Thesis title: Design, development, and implementation of an artificial intelligence-based expert system for diagnosing, monitoring, and evaluating treatment in patients with metastatic melanoma using whole-body FDG-PET/CT images.

Abstract: Metastatic Melanoma (MM) is a very aggressive type of cancer that produces metastases throughout the body with poor survival rates. MM's treatment is very challenging due to its ability to rapidly disseminate to multiple sites and organs and the complex heterogeneous structure of the tumors. In this regard, personalized medicine that supports cancer and treatment monitoring to allow timely adaptation of the therapeutic plan is increasingly important. For cancer monitoring, a combination of two imaging modalities is commonly used, the Positron Emission Tomography (PET) with Computed Tomography (CT). In PET imaging with the tracer 18F-Fluorodeoxyglucose (FDG), tumor regions exhibit high uptake of the tracer. FDG-PET enables clinicians to extract biomarkers crucial for treatment monitoring. However, quantitative measurements require accurate whole-body tumor lesion identification and delineation, while manual segmentation of multiple heterogeneous lesions is labor-intensive, time-consuming and can cause delays in the clinical workflow. Despite the development of semi-automatic and automatic FDG-PET/CT tumor segmentation methods, performance remains limited by false-positive segmentations and missed lesions. Key challenges include variability in tumor morphology, low spatial resolution of PET images and the tracer accumulation in non-tumor regions such as organs and other physiologic uptake. Additionally, the reliance of widely used and highly accurate Deep Learning methods on large annotated datasets is challenging to satisfy in cancer types with limited case numbers, such as MM. This PhD thesis aims to address these issues and support the quantitative evaluation of whole-body 3D FDG-PET/CT images in the management of metastatic melanoma treatment by developing a comprehensive decision support system (DSS).

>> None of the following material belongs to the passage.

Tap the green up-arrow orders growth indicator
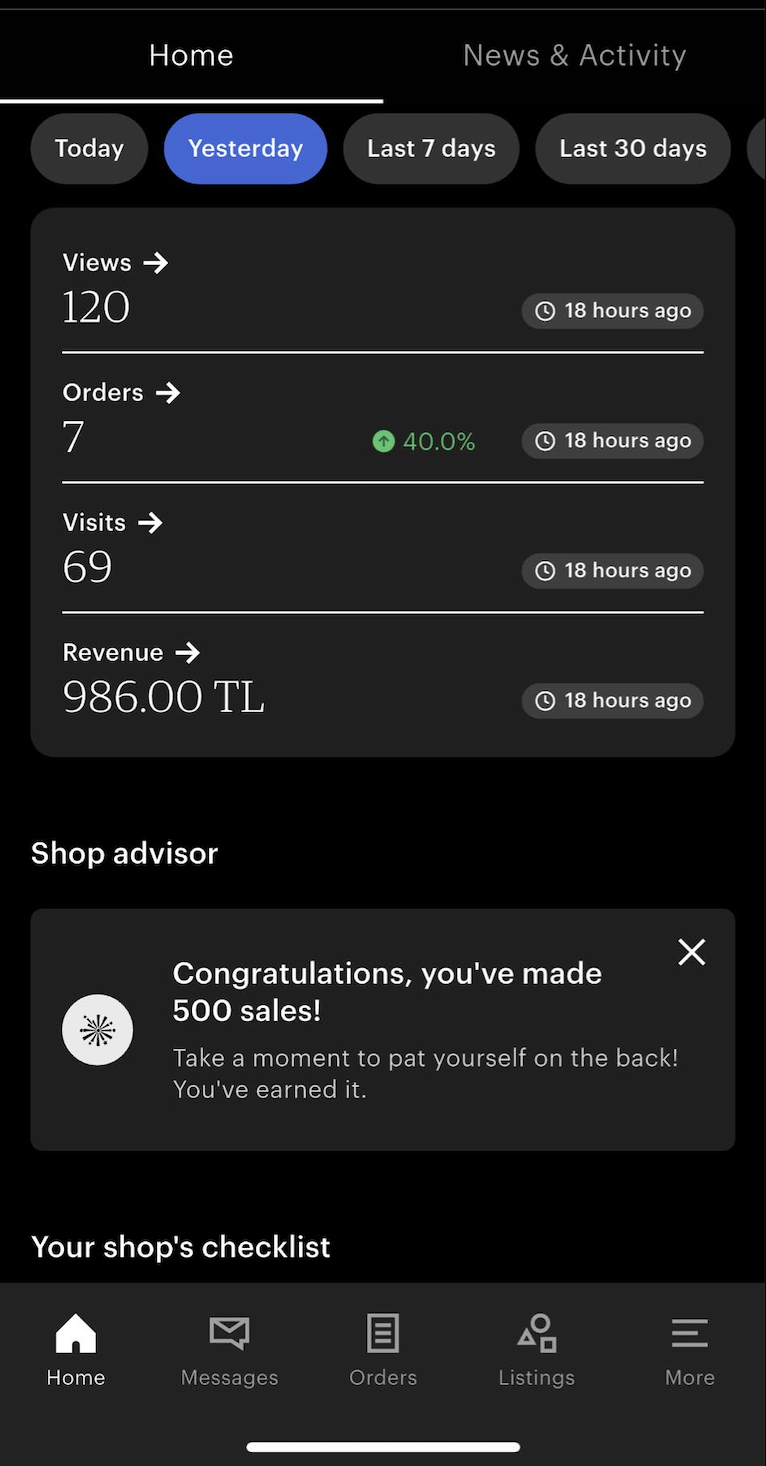The width and height of the screenshot is (766, 1466). point(384,441)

First, an unsupervised clustering-based method that combined features of the voxels and their neighborhood and an ensemble procedure is developed to segment regions of high uptake from FDG-PET/CT images. Building on this, a comprehensive radiomics analysis led to a tailored pipeline for per-region feature extraction and a deep learning based classification framework that can distinguish true tumor lesions from non-tumor uptake within the detected regions.

Subsequently, a deep learning-based representation learning method is developed to improve feature extraction and learn to extract highly discriminative embeddings of these regions directly from the data. Specifically, a novel position-enhanced learning scheme is proposed to effectively integrate semantic and position-based features, yielding representations useful for downstream clinical tasks, e.g., classification. To this end, a new 3D position-aware Position Encoding Block (PEB) is introduced inside the representation learning method to encode spatial information into the feature vector. The combination of semantic and position information provides enhanced representations where the semantic features are influenced, amplified or suppressed, according to the studied region's anatomical position, size and rotation.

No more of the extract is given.